From Chrome 123, you can use the Domain Hints alongside the Federated Credential Management API (FedCM). With the Domain Hint API, developers can provide a better user experience by only showing the federated login accounts from the domain that they accept.
Domain Hint API
FedCM can be used to make it easier for a user to login to a relying party (RP, referring to a website) using account information provided by an identity provider (IdP). However, there are cases where the RP already knows that only accounts associated with a certain domain are allowed to login to the site. This is particularly common in enterprise scenarios where the site being accessed is restricted to a corporate domain. To provide a better user experience, the FedCM API allows the RP to only show the accounts which may be used to login to the RP. This prevents scenarios where a user tries to login to the RP using an account outside of the corporate domain, only to be served with an error message later (or silence where the login did not work) because the right type of account was not used.
With the Domain Hint API, RPs can specify a domainHint
property on a FedCM API
call to show only matching accounts for the user. The IdP can provide a
domain_hints
property as part of a response from the accounts list
endpoint to
indicate with which domain(s) an account is associated. This way, the browser
can show the matching accounts without disclosing the requested domain hint to
the IdP.
An example JSON response from the accounts list endpoint would look like the following:
{
"accounts": [{
"id": "1234",
"given_name": "John",
"name": "John Doe",
"email": "john_doe@idp.example",
"picture": "https://idp.example/profile/123",
"approved_clients": ["123", "456", "789"],
}, {
"id": "5678",
"given_name": "Johnny",
"name": "Johnny",
"email": "johnny@idp.example",
"picture": "https://idp.example/profile/456"
"approved_clients": ["abc", "def", "ghi"],
"domain_hints": ["corp.example"]
}]
}
The RP can call navigator.credentials.get()
with a domainHint
property to
filter the accounts. For example, say a user visits corp-partner.example
and
signs in with an account from corp.example
. The site would invoke the API as
follows:
return await navigator.credentials.get({
identity: {
providers: [{
configURL: "https://idp.example/manifest.json",
clientId: "abc",
nonce: nonce,
domainHint : "corp.example"
}]
}
});
The domainHint
value is not sent to the accounts list
endpoint
for server side filtering, since that can be a fingerprinting vector to the IdP.
Instead, Chrome performs a FedCM request as usual, and filters out the accounts
that don't match the domainHint
value specified by the
navigator.credentials.get()
call. Then, Chrome shows the FedCM dialog to the
user with the new accounts list. This approach is similar to the Login Hint
API, but these two
APIs answer different questions.

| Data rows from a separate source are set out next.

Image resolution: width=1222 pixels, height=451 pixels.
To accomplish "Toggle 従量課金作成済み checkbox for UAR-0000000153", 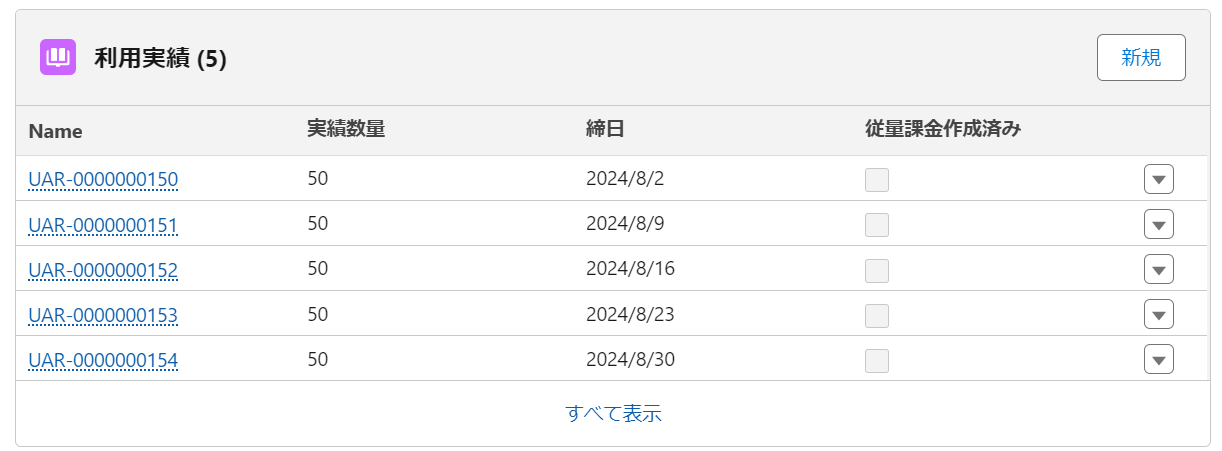I will click(877, 315).
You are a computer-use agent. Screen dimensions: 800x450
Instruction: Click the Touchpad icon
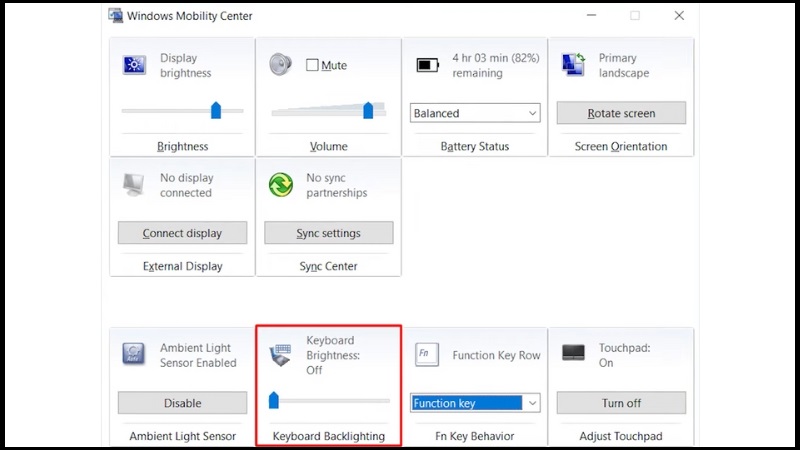click(573, 353)
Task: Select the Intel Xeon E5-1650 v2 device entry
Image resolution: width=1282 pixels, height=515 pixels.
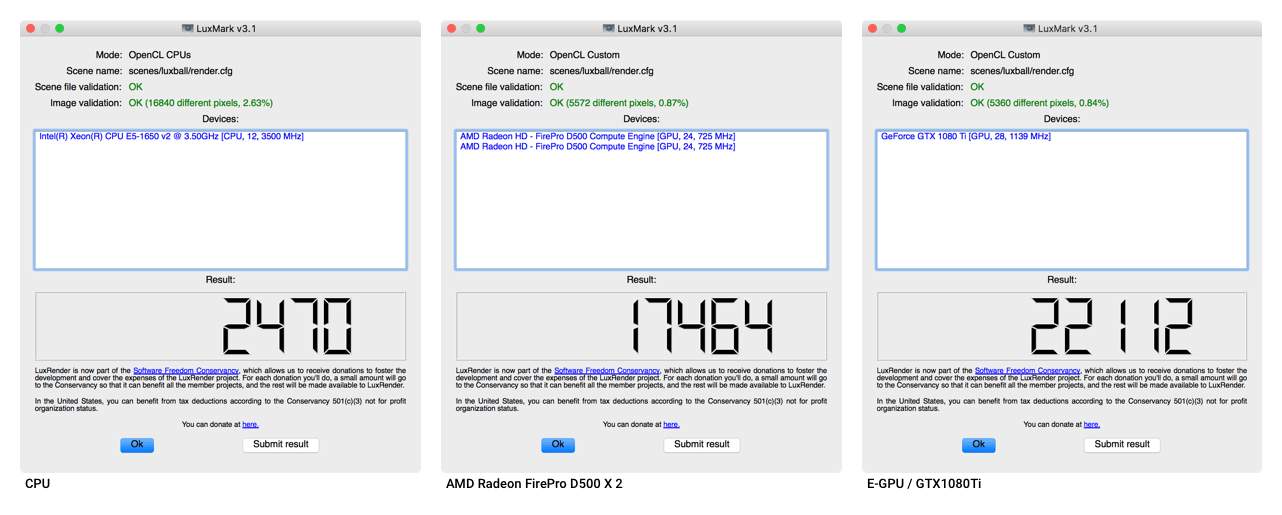Action: tap(171, 136)

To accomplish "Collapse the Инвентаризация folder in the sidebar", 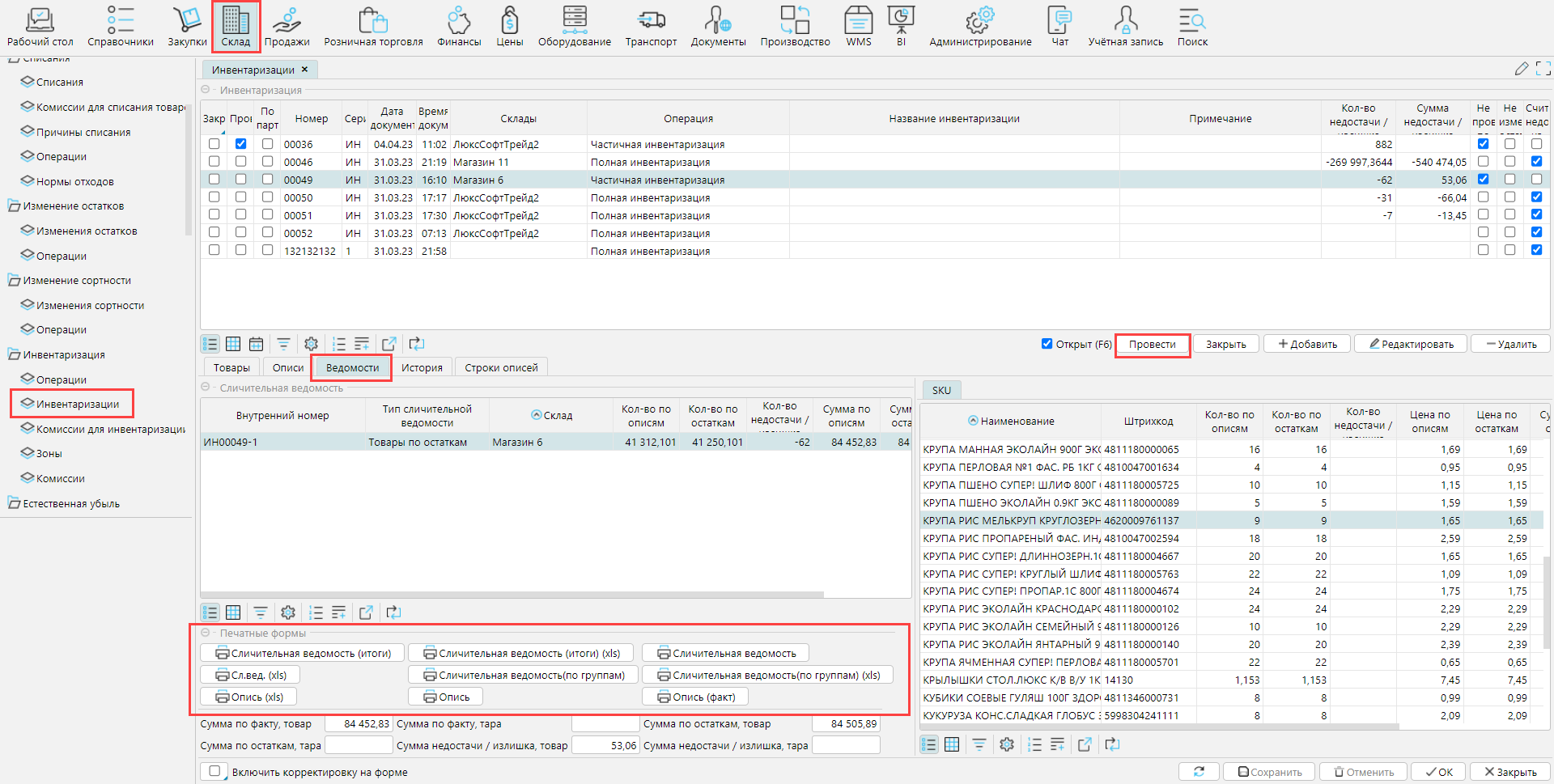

The Login Hint API aims to answer "which is an
identifier for the user I want?", while Domain Hint aims to answer "which
corporation or server must this account belong to?".
When domainHint: "any"
is used, Chrome filters out accounts which don't have
any domains (that is, domain_hints
is not passed or is empty). For example,
this allows use cases where the RP only allows managed accounts in its signup
process.
When no accounts match the domainHint
, the FedCM dialog shows a login prompt,
which allows the user to login to an IdP account matching the hint requested by
the RP. When the user taps on the prompt, a popup window is opened with the
login URL specified in the config
file. The link is
then appended with the login hint and the domain hint query parameters.